State how many lines of the records contain the string "this", treating uppercase and lowercase as different. Give only the number.

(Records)
--------------------------------
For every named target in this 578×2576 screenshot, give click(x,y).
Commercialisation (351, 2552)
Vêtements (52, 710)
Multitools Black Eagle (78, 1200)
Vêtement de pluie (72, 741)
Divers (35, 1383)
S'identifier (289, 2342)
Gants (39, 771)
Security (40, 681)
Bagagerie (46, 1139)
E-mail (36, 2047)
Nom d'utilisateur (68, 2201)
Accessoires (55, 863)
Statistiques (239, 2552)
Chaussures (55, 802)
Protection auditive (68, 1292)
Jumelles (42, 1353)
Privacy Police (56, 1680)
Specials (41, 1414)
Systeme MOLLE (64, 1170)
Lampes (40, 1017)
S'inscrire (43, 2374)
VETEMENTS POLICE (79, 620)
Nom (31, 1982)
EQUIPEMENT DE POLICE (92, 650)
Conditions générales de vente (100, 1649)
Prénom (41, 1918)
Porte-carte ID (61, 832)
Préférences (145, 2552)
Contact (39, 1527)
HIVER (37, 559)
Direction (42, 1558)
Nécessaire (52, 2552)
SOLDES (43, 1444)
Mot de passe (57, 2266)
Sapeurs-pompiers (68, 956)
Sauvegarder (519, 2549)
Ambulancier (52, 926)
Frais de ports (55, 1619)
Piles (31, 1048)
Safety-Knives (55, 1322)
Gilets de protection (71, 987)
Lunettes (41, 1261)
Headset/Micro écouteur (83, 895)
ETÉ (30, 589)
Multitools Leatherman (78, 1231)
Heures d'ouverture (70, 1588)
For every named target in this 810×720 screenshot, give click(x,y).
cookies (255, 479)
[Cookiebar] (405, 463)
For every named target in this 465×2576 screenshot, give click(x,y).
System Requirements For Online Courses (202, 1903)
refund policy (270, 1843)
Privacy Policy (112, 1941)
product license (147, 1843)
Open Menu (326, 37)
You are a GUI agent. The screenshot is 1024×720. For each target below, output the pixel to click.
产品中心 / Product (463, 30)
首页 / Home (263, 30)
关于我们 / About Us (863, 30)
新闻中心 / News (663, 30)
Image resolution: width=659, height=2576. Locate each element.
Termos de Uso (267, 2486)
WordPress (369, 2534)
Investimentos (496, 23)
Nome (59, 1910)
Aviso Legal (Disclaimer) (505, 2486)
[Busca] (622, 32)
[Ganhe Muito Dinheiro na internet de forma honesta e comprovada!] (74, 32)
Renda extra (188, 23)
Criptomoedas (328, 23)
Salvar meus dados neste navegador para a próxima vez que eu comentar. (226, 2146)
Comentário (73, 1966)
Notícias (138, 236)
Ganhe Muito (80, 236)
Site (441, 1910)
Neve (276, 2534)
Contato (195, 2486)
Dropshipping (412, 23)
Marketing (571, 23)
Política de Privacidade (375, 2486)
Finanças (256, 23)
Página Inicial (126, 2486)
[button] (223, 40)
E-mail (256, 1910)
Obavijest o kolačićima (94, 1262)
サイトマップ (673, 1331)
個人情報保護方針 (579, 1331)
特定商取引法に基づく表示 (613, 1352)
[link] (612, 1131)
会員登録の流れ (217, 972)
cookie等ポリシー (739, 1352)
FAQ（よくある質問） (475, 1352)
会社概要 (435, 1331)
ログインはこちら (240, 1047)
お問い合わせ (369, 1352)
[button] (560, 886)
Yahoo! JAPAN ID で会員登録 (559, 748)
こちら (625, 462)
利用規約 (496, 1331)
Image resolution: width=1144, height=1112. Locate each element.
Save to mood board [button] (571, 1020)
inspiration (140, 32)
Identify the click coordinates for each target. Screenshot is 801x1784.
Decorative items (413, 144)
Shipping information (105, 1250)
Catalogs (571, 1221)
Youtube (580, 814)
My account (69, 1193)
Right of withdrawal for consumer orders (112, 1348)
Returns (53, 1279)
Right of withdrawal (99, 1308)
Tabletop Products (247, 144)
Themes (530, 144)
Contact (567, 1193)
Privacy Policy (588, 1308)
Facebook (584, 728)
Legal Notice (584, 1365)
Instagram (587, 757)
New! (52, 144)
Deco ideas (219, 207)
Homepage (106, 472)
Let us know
--------------------------------
> Result: 3